Kathleen: Decisions can take a lot of different forms. They can be pencil and paper, they can be something that they read on the computer for example. The ones that we’re using are created by the Informed Medical Decisions Foundation in Boston. It’s a foundation I’ve been working with as a medical editor for many years. They are very high-quality decision aids. They are balanced. They have a lot of patient vignette. They have a lot of pictograms to show patients about risks, using images to help them better understand how what their benefits and risk are. They also have a booklet with them. Patients who have low literacy can actually watch the video instead of looking at a booklet, some patients prefer to read to get information and some would do both.
Lisa: Has literacy been a barrier that has been recognized?
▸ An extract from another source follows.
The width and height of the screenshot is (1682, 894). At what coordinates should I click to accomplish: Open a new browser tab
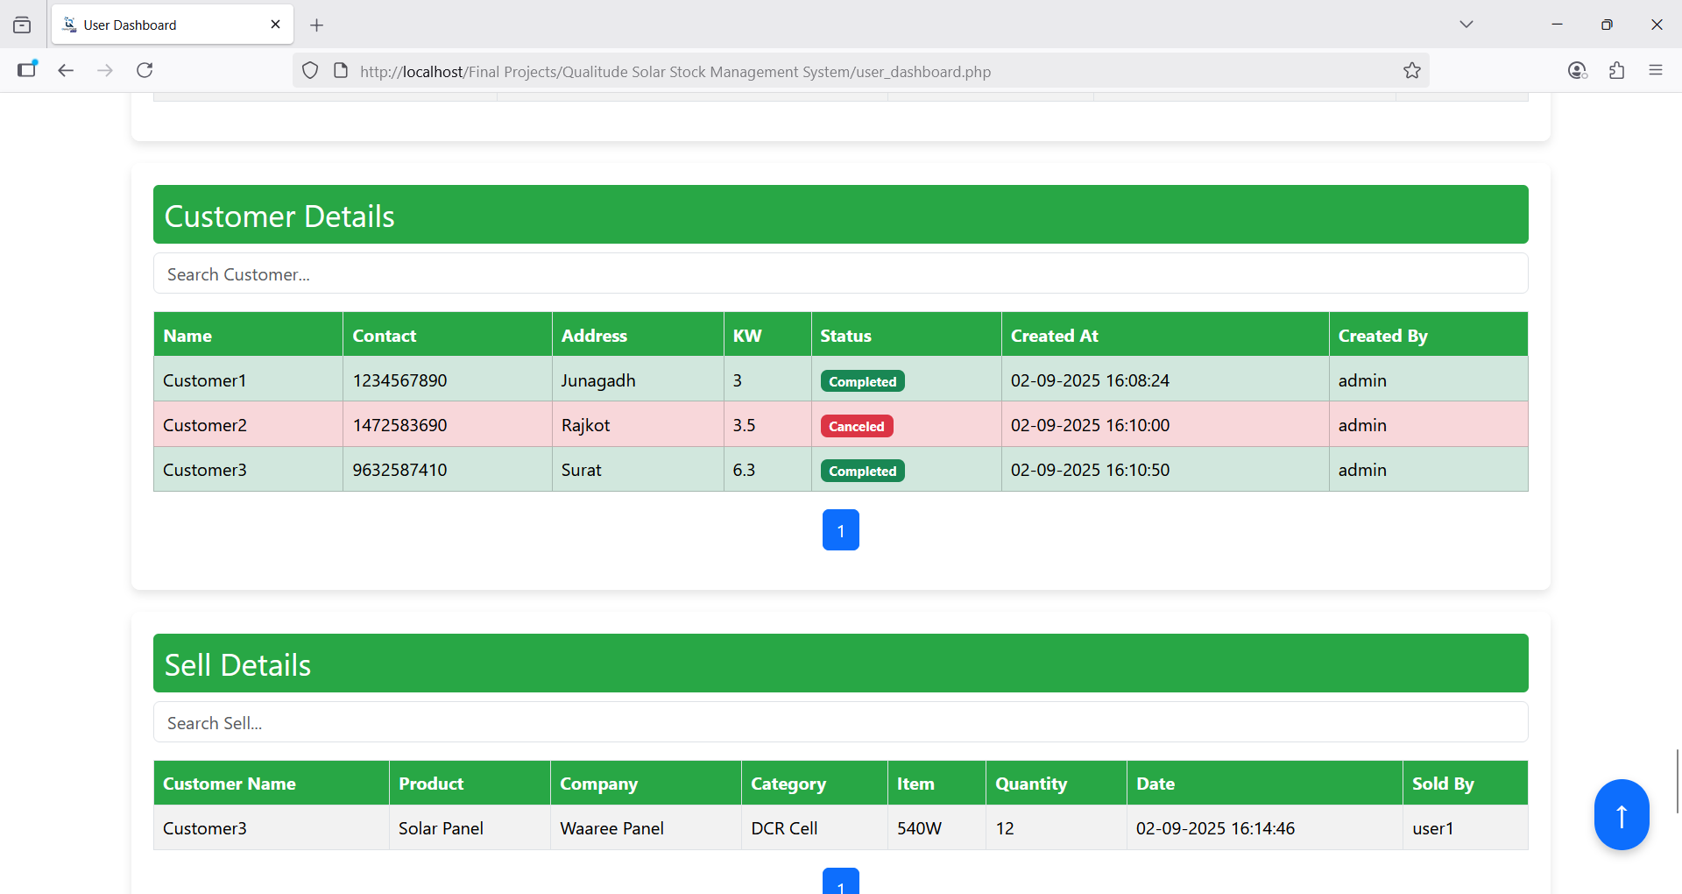(x=317, y=25)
Kathleen: Yes, great question. Literacy is a huge barrier. Health literacy in the United States is very low in general and is certainly low in Maine. Having materials that are at the right reading level such as about sixth grade is I think what the materials that we have. That’s important but also health literacy in general is low and I think there’s a lot of myths in general too out there and not everyone has access to high-quality health information. We think it’s completely important that it’s unbiased. It doesn’t feel like they’re being, the patients are being sold anything or that anybody has any financial benefit from using these tools really to get the patient to make the very vest decision for them.
Lisa: What is the response from physicians has been?
Kathleen: The physician response has been great including, again, we work in teams generally now. I think the teams have enjoyed the process of learning about shared decision making. We have especially found that our process of mailing the decision aids outside of the office visit has been well received by the teams because that way when the provider sits down with the patient next time, the patient has already seen the material and processed it and they can have a better discussion about the choices that the patient has at that time. It’s hard to find the right time to give the information to the patient ideally might be right before the office visit but as you can imagine, there are a lot of logistics that make that very hard to do.
Lisa: Does it enable patients to also spend more time researching a given topic before they go in with a visit with their doctor?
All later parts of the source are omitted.